— Entries —
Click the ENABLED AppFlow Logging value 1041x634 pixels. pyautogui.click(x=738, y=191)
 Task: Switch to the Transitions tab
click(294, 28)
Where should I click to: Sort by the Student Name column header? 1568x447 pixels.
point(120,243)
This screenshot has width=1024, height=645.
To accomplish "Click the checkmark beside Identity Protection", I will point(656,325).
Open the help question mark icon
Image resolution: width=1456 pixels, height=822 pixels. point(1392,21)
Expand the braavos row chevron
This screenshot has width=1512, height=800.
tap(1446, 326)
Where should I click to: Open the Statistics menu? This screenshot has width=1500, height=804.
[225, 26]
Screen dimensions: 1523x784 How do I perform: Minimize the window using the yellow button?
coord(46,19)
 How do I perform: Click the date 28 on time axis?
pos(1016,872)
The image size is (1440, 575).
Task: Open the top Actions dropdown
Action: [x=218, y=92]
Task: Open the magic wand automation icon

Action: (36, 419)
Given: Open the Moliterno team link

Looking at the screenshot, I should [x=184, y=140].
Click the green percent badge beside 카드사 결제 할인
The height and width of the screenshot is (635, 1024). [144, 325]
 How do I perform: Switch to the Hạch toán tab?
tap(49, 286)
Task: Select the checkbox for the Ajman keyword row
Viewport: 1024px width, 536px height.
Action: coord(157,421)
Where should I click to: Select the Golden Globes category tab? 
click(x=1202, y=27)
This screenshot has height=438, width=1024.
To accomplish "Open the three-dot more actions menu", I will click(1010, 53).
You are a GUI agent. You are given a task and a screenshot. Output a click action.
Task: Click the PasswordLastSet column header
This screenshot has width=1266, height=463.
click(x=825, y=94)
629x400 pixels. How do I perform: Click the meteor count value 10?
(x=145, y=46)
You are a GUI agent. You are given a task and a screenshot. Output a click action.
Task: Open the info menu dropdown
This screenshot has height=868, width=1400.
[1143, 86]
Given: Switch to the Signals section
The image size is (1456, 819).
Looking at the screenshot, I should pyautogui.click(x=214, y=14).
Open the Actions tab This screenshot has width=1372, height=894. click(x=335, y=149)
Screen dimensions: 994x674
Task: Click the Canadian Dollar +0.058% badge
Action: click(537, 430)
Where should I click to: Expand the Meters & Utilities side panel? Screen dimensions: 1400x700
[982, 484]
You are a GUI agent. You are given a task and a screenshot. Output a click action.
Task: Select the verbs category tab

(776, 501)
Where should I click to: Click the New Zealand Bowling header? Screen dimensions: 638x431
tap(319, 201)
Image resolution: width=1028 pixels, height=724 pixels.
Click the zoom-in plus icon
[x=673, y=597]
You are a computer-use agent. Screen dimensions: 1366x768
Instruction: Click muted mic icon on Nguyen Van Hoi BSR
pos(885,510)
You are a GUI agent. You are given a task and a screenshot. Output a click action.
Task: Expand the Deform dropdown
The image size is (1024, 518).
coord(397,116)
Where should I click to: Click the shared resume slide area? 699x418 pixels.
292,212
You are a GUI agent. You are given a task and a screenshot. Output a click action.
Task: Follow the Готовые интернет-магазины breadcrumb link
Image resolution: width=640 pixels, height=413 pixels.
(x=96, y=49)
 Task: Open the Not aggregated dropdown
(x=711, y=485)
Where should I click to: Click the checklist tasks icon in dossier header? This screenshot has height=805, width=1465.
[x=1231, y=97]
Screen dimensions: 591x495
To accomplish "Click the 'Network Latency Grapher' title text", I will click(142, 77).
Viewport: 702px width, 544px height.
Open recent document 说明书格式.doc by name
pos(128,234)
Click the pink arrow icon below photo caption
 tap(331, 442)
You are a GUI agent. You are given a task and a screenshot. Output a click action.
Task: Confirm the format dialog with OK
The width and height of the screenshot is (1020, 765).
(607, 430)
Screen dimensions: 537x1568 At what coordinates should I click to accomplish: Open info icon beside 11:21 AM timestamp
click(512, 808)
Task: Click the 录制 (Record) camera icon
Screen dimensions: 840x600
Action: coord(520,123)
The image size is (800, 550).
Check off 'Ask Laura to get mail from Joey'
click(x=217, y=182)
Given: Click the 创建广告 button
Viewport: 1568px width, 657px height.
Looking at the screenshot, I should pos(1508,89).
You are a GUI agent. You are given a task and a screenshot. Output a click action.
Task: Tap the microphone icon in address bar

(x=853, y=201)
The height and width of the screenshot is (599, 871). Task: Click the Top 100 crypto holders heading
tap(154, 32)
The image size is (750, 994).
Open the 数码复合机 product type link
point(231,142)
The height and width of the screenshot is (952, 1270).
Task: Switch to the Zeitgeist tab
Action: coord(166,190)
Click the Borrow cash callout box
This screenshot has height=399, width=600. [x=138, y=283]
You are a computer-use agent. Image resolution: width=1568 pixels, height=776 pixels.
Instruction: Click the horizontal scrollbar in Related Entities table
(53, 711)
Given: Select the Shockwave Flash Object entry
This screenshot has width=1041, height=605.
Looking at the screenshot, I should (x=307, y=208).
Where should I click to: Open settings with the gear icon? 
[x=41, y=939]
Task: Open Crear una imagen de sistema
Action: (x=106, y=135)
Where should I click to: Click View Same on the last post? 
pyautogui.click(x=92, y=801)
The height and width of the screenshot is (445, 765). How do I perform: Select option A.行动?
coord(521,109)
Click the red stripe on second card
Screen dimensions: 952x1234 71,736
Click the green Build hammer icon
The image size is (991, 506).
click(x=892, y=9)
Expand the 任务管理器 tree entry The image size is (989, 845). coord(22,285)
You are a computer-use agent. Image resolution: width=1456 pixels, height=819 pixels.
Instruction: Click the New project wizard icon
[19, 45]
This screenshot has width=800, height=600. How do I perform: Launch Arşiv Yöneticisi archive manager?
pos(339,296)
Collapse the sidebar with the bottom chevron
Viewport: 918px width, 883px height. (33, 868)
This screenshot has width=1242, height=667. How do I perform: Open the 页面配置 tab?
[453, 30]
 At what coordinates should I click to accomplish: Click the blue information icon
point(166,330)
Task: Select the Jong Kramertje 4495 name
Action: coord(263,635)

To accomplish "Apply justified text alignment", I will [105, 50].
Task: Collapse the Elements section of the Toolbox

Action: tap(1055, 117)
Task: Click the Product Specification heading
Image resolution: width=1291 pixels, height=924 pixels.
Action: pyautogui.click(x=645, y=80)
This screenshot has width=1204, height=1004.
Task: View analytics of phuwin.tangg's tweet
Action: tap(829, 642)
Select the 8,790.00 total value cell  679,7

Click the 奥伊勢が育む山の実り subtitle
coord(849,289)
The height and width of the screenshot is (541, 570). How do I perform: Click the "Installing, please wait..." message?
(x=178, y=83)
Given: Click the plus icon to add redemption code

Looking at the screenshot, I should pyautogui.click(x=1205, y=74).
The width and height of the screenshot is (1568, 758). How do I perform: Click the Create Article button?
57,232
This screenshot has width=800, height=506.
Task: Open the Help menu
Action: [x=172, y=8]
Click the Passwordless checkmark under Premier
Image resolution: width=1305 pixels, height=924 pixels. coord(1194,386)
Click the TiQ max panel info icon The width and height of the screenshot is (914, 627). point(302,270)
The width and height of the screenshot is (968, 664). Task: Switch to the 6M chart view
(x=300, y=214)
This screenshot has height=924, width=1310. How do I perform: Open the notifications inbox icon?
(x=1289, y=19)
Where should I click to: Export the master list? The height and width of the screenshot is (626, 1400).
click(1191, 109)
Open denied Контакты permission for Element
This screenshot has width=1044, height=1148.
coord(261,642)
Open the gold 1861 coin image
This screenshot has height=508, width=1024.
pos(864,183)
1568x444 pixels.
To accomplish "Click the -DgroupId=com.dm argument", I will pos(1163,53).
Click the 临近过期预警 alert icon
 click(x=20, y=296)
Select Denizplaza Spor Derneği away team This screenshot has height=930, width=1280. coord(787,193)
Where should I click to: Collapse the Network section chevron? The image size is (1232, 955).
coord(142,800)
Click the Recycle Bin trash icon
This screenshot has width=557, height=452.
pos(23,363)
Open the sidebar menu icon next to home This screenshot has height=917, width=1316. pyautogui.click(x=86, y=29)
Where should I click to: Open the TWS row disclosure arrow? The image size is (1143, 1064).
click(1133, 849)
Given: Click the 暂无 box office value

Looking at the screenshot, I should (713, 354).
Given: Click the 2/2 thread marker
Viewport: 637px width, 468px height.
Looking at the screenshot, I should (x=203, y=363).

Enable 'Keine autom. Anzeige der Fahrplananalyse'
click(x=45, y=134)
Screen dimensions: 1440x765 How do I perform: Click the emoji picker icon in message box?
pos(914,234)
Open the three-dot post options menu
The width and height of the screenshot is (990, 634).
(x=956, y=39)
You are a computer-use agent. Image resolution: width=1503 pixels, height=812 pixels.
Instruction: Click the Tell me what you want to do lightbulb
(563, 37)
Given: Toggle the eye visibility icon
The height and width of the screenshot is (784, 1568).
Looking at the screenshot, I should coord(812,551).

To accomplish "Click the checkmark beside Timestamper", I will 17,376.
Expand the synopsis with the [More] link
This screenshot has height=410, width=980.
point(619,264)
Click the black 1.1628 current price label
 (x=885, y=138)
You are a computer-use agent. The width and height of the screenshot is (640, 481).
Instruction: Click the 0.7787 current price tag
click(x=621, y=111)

— What the task requires —
Rewrite the records starting at the line containing "This screenshot has width=1242, height=667." and ending at the line containing "Select Denizplaza Spor", replacing "icon" with "symbol" and leaving everything else unchanged.

— The result —
This screenshot has width=1242, height=667. How do I perform: Open the 页面配置 tab?
[453, 30]
 At what coordinates should I click to accomplish: Click the blue information symbol
point(166,330)
Task: Select the Jong Kramertje 4495 name
Action: coord(263,635)

To accomplish "Apply justified text alignment", I will [105, 50].
Task: Collapse the Elements section of the Toolbox

Action: tap(1055, 117)
Task: Click the Product Specification heading
Image resolution: width=1291 pixels, height=924 pixels.
Action: pyautogui.click(x=645, y=80)
This screenshot has width=1204, height=1004.
Task: View analytics of phuwin.tangg's tweet
Action: tap(829, 642)
Select the 8,790.00 total value cell  679,7

Click the 奥伊勢が育む山の実り subtitle
coord(849,289)
The height and width of the screenshot is (541, 570). How do I perform: Click the "Installing, please wait..." message?
(x=178, y=83)
Given: Click the plus symbol to add redemption code

Looking at the screenshot, I should pyautogui.click(x=1205, y=74).
The width and height of the screenshot is (1568, 758). How do I perform: Click the Create Article button?
57,232
This screenshot has width=800, height=506.
Task: Open the Help menu
Action: [x=172, y=8]
Click the Passwordless checkmark under Premier
Image resolution: width=1305 pixels, height=924 pixels. coord(1194,386)
Click the TiQ max panel info symbol The width and height of the screenshot is (914, 627). point(302,270)
The width and height of the screenshot is (968, 664). Task: Switch to the 6M chart view
(x=300, y=214)
This screenshot has height=924, width=1310. How do I perform: Open the notifications inbox symbol?
(x=1289, y=19)
Where should I click to: Export the master list? The height and width of the screenshot is (626, 1400).
click(1191, 109)
Open denied Контакты permission for Element
This screenshot has width=1044, height=1148.
coord(261,642)
Open the gold 1861 coin image
This screenshot has height=508, width=1024.
pos(864,183)
1568x444 pixels.
To accomplish "Click the -DgroupId=com.dm argument", I will pos(1163,53).
Click the 临近过期预警 alert symbol
 click(x=20, y=296)
Select Denizplaza Spor Derneği away team This screenshot has height=930, width=1280. coord(787,193)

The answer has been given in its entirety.